Dans l’optique de relifter l’OIF, tout en lui assurant une gouvernance « bonne » et « transparente », la candidate s’engageait à faire la part belle aux volets de la communication et de la collaboration. Ainsi peut-ton lire à ce sujet : « Mettre en place une interaction permanente et continue entre les membres et le Secrétariat général », « renforcer le magistère d’influence et l’accompagnement des pays membres de l’OIF dans le domaine de la bonne gouvernance politique, économique, administrative, sociale et culturelle », « l’OIF peut, et doit, se tenir aux côtés de ses pays, parler à leurs dirigeants, leur donner l’occasion de s’exprimer, et tenir auprès d’eux un rôle de conseiller »…  

Echanges de « bonnes pratiques »

Une dynamique d’interactivités qui aura vocation à avoir « un effet gagnant-gagnant, au profit des populations francophones », développe la femme politique dans son programme. Et d’étayer : « Il faut impérativement mettre sur pied des systèmes d’échanges de cadres entre les pays, et ce dans tous les domaines. Dans les systèmes fiscaux, dans le domaine de la réconciliation nationale, dans la lutte contre la corruption, dans le développement des différentes industries, etc. C’est un champ ouvert ! »

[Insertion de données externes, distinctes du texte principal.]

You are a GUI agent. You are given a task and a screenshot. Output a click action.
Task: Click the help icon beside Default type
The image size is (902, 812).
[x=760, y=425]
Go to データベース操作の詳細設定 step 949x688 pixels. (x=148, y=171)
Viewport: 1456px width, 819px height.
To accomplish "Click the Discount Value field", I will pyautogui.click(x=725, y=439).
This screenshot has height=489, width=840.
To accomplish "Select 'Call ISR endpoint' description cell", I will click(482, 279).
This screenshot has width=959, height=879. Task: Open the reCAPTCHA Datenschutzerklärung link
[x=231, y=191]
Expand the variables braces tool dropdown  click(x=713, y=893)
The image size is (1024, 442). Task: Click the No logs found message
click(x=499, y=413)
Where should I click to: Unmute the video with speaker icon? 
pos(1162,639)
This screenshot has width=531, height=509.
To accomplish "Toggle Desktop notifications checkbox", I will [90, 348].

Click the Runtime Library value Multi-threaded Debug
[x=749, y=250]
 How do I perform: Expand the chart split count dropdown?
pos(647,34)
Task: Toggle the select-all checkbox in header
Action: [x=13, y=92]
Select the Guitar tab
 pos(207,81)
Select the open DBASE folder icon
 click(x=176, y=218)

Alors que le Rwanda est actuellement critiqué pour son respect des droits de l’homme (autocensure médiatique, détentions arbitraires, mauvais traitements, selon le dernier rapport de Human Rights Watch) Louise Mushikiwabo considère que pour gérer au mieux « sa mission par rapport à la démocratie et aux libertés », l’OIF doit se tenir « tout près des États, de leur donner conseil, quelques fois même de les aider ». Et de conclure que « l’objectif n’est pas de donner des leçons, ou de comparer des systèmes par rapport à d’autres ».